## Exercise directions
Find every line in the records below that contains the word "height", with case counting, and copy each of those lines.

## start

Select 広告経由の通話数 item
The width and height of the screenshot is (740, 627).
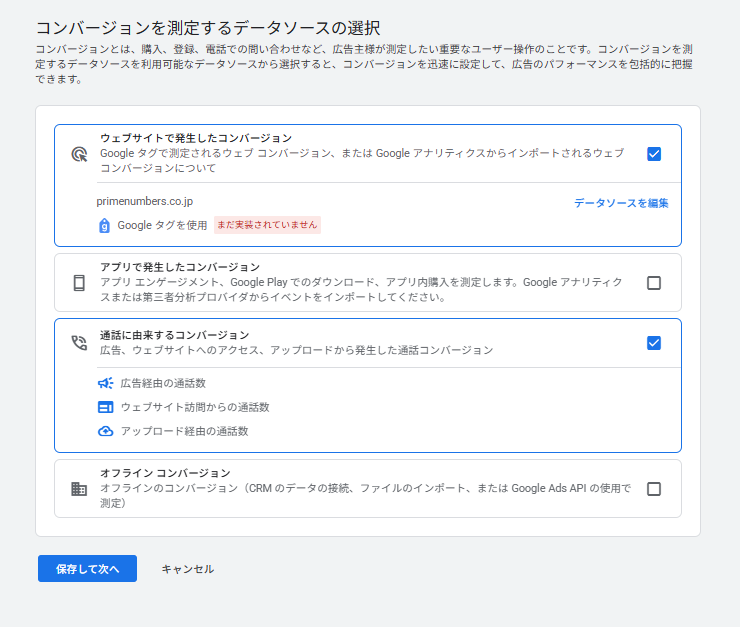point(163,383)
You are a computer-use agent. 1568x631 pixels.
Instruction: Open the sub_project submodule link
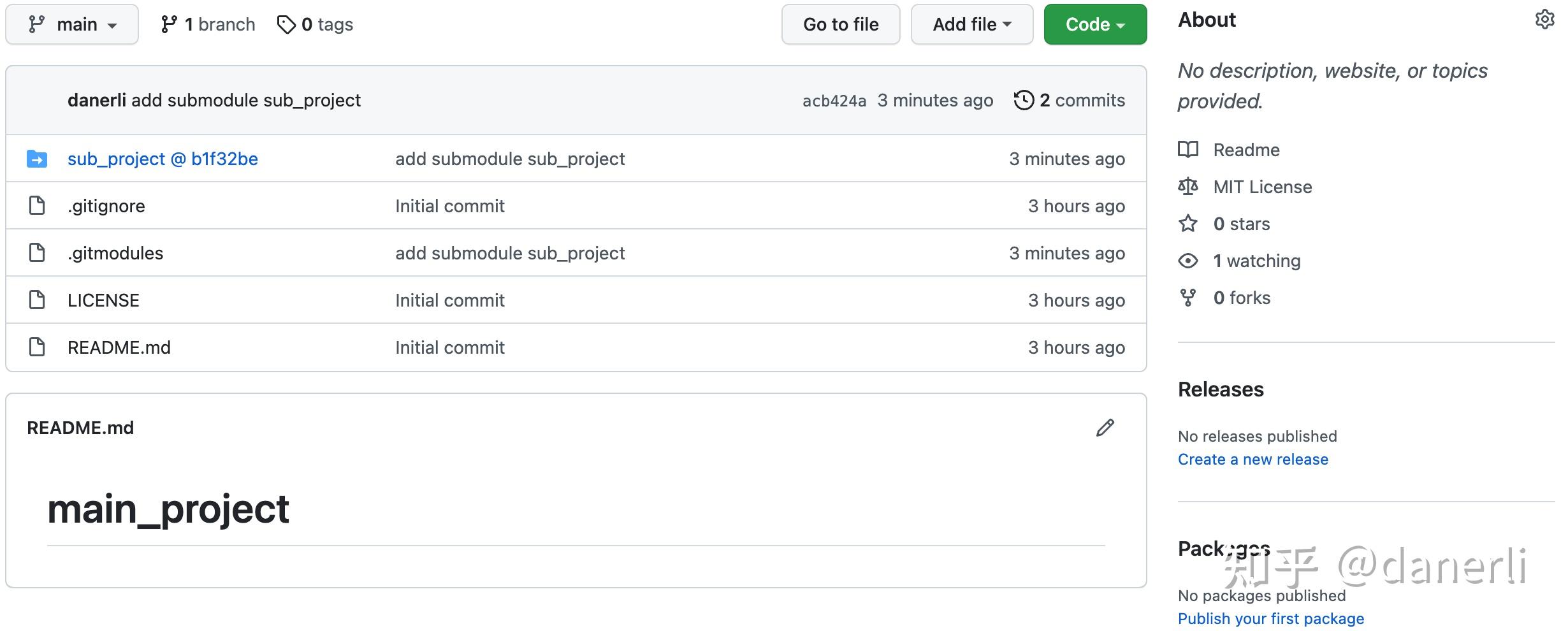click(x=163, y=159)
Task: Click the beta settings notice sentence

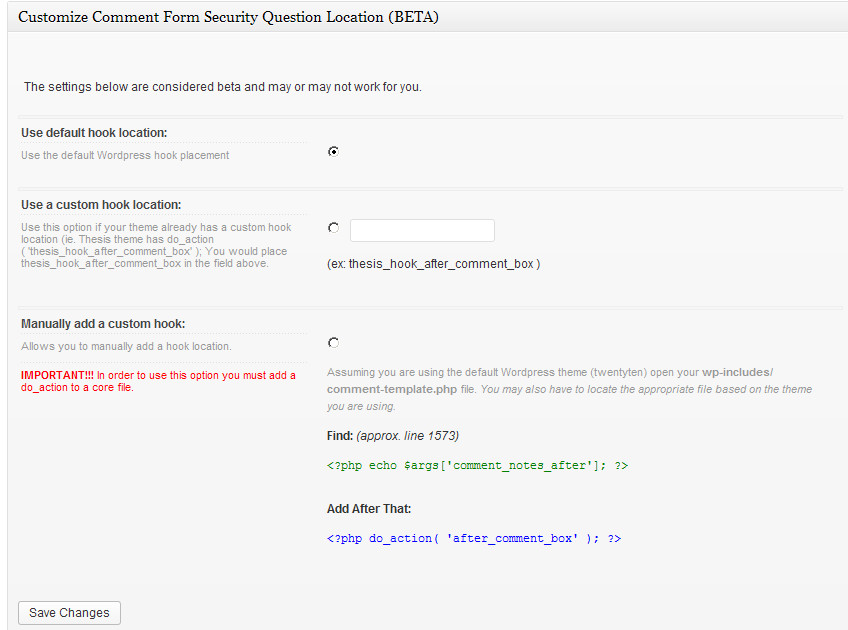Action: (222, 87)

## end

## Answer in full
The width and height of the screenshot is (740, 627).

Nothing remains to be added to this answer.